» Task statement: Count the lines in the data below that contain the word "Open", and reply with only the number.

» Recorded data:

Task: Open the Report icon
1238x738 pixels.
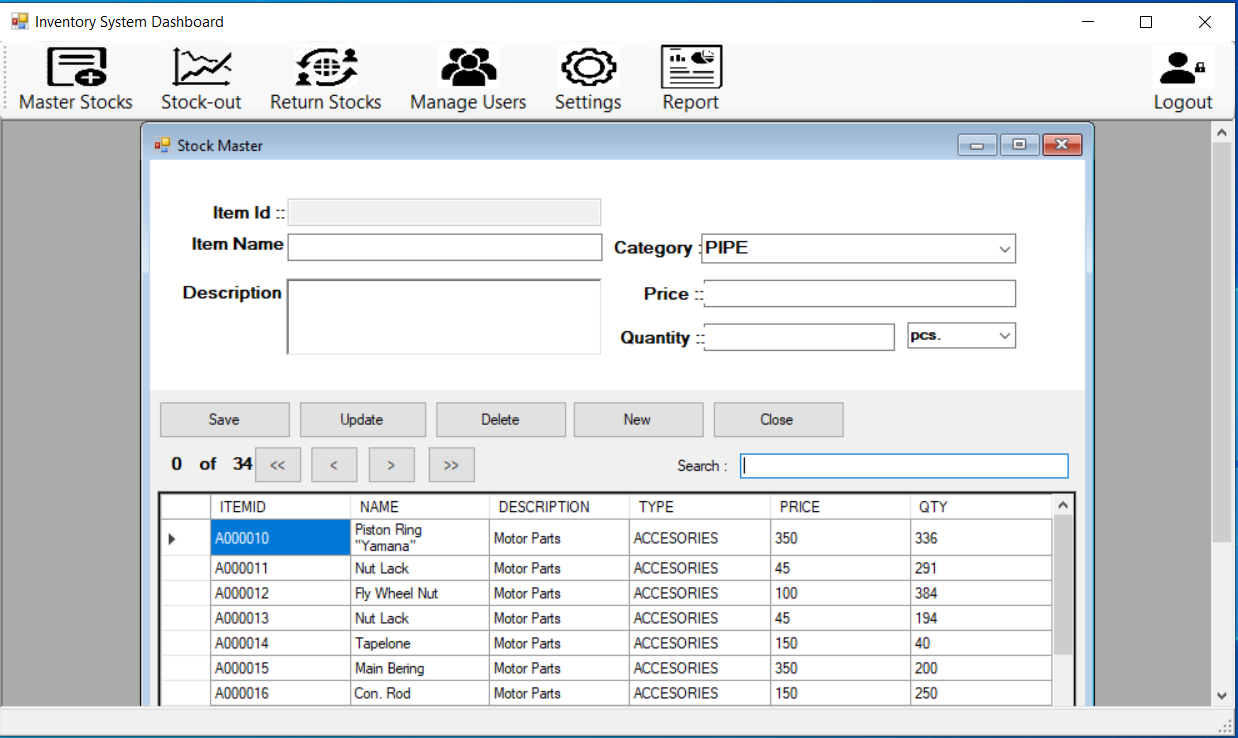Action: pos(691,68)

* * *

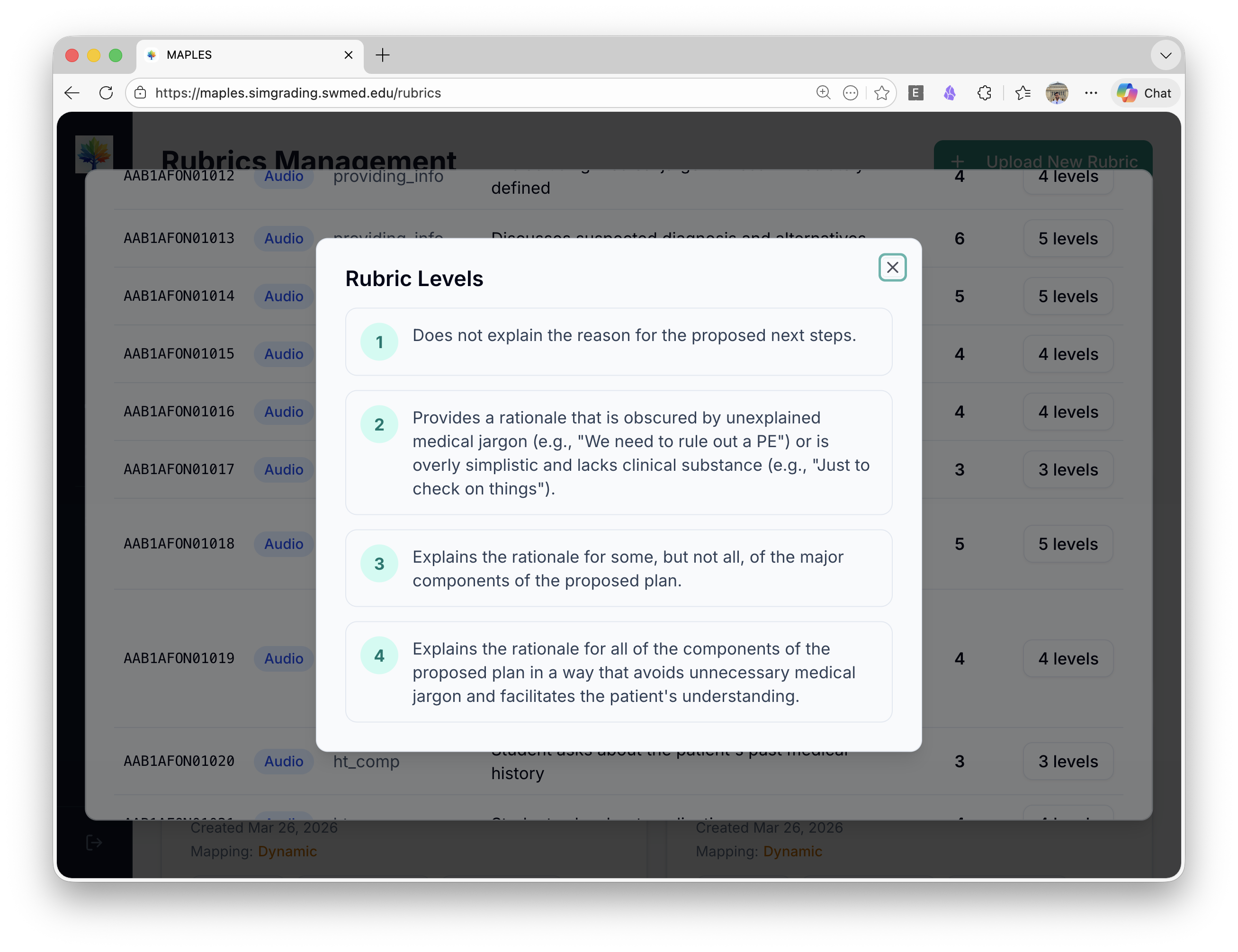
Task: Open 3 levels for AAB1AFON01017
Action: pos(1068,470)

» Finished exercise: 2